Es país de acosadores

Lucía Etxebarria

En España tenemos muy normalizado el acoso sexual en entornos laborales

La campaña de Donald Trump se reatrasa debido a una citación judicial por abuso sexual. No, Trump no ha violado a nadie. 'Solo' intentó liarse con una señorita que no quería estar con él, en un entorno de trabajo. 

Como quizá ustedes sepan en Estados Unidos hay un gran escándalo montado en torno a Harvey Weinstein, uno de los CEO de Miramax, que a su vez es uno de los estudios más importantes de Hollywood. Treinte mujeres han dado la cara y le han denunciado.  Björk, de paso, ha acusado de acoso al cineasta Von Triers. Y sumándose a la ola general, algunas mujeres han intentado desempolvar acusaciones parecidas que hace años se hicieron contra Bill Clinton, recordando que Weinstein apoyó publicamente a Clinton en campaña. Las historias son de todo tipo.

Cita en la 'suite'

La más repetida: la actriz en ciernes recibe un aviso de que tiene una cita con el productor en la 'suite' de su hotel.  Porque en las 'suites' suele haber una habitación y un salón y a veces si uno está en un festival de cine los productores hacen del salón de la 'suite' su despacho de trabajo.

Cuando la actriz llega se encuentra al susodicho desnudo. Él le dice que le haga un masaje. No hay coacción directa. Pero ella sabe que si no accede, no volverá a trabajar en Hollywood. Esto en Estados Unidos se considera acoso. Aquí no.
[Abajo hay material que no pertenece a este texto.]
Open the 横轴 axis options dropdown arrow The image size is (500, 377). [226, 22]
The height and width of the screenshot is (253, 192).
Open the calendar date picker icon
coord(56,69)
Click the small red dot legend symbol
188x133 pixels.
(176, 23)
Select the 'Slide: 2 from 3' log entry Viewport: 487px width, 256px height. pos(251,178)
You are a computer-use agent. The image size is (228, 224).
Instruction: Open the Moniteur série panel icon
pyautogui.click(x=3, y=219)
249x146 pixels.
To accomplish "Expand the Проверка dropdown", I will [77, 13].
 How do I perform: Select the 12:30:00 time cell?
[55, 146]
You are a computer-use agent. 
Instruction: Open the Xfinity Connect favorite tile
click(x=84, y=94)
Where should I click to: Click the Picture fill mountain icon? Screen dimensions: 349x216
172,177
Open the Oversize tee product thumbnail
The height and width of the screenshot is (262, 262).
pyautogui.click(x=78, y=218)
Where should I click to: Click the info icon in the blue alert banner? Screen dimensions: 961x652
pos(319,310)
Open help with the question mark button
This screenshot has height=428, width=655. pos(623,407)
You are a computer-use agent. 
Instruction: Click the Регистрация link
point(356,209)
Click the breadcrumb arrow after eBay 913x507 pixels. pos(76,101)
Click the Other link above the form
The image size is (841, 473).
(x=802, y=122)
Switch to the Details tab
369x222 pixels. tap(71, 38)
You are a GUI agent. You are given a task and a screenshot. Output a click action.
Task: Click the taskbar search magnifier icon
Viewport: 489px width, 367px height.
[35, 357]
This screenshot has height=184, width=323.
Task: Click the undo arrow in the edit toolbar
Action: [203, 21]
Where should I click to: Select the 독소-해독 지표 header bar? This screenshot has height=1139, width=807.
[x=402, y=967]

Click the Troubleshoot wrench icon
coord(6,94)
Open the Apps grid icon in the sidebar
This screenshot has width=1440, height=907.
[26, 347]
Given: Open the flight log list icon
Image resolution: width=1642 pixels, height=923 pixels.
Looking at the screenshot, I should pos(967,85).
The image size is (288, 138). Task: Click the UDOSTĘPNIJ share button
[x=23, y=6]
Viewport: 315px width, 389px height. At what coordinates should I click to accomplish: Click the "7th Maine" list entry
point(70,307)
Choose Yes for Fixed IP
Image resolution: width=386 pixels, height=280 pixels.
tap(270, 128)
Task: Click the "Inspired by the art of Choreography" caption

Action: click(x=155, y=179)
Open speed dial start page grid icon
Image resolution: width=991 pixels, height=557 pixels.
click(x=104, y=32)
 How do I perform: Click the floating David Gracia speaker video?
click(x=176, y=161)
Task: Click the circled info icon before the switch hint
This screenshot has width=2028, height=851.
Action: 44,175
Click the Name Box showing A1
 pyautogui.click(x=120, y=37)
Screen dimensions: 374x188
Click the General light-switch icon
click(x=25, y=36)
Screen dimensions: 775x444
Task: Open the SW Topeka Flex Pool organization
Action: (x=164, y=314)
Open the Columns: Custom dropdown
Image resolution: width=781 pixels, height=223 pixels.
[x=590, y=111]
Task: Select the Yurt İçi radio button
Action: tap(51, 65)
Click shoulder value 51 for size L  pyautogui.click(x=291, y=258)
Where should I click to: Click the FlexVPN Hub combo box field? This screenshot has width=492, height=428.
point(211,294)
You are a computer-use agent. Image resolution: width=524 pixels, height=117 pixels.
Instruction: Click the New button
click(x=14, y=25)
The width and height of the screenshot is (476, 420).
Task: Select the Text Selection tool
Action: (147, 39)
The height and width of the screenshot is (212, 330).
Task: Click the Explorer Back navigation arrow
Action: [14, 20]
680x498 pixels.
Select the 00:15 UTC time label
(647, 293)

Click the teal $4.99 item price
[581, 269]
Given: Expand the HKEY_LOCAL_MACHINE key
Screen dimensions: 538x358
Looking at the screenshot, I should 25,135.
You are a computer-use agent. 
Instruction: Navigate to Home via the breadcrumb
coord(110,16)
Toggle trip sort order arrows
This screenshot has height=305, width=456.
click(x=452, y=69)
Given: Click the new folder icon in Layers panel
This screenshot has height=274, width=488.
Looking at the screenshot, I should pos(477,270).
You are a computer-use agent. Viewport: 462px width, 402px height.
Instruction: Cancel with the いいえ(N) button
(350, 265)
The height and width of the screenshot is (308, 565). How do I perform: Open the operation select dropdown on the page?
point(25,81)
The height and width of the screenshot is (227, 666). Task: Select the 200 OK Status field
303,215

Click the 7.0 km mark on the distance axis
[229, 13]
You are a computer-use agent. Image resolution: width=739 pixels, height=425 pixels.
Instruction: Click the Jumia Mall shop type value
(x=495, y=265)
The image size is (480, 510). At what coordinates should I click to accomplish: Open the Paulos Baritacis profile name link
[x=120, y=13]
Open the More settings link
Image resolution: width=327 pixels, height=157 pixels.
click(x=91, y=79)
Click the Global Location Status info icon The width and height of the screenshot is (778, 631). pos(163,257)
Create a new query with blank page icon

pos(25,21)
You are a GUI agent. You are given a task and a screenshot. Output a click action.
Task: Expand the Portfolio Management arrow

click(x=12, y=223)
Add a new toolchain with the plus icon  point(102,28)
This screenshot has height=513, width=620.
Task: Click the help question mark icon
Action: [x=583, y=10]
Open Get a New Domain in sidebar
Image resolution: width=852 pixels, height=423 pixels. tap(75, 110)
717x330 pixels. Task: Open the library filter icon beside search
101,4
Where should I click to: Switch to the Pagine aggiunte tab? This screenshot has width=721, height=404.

En otro caso una actriz se considera violada porque él se le abalanzó y ella se quedó tan paralizada que no reaccionó. Él le abrió a ella las piernas y le practicó sexo oral. Después, ella tuvo relaciones con él pero solo porque pensaba que si no lo hacía, no trabajaría jamás. Esto en Estados Unidos se considera violación, aquí no. 

En otro caso, le dijo a una mujer lesbiana que "si viera su polla cambiaría de opinión". Esa mujer trabajaba en un puesto subordinado a él. Esto en Estados Unidos se considera acoso. Aquí no.

Muchas de las actitudes que en Estados Unidos se consideran acoso y pueden acabar con la carrera de una persona, aquí no se consideran así. Aqui diríamos que Asia Argento es una trepa, o que la chica lesbiana se ofende muy fácilmente, o que la chica que va a la 'suite' "sabía a lo que iba". O que si no las ha violado o no les ha dicho explícitamente que si no follas con él, te echará, no podemos llamarlo acoso.

En España tenemos muy normalizado el acoso sexual en entornos laborales. Hasta el punto de que todas las mujeres, todas, que hemos trabajado durante años hemos vivido alguna vez un episodio así. 

Todas aguantamos de forma reiterada chistes de contenido sexual, comentarios sobre el cuerpo o la vestimenta, y otras conductas vejatorias amparadas en un supuesto compañerismo.

Culpabilizar a la víctima

Si se nos quejamos de inmediato, somos unas exageradas. Si lo hacemos cuando la cosa llega a más, lo hemos consentido. En cualquiera de los casos, hay una culpabilización de la víctima.

El 95% de las quejas por acoso sexual en empresas no llegan a ninguna parte. Y se suelen resolver con la expulsión, precisamente, de la víctima, que es la que está en un rango inferior

Las víctimas, para colmo, no lo cuentan por vergüenza.  Pero el acoso no debería avergonzar a la víctima sino al acosador . 

Y al país que lo alienta y lo consiente.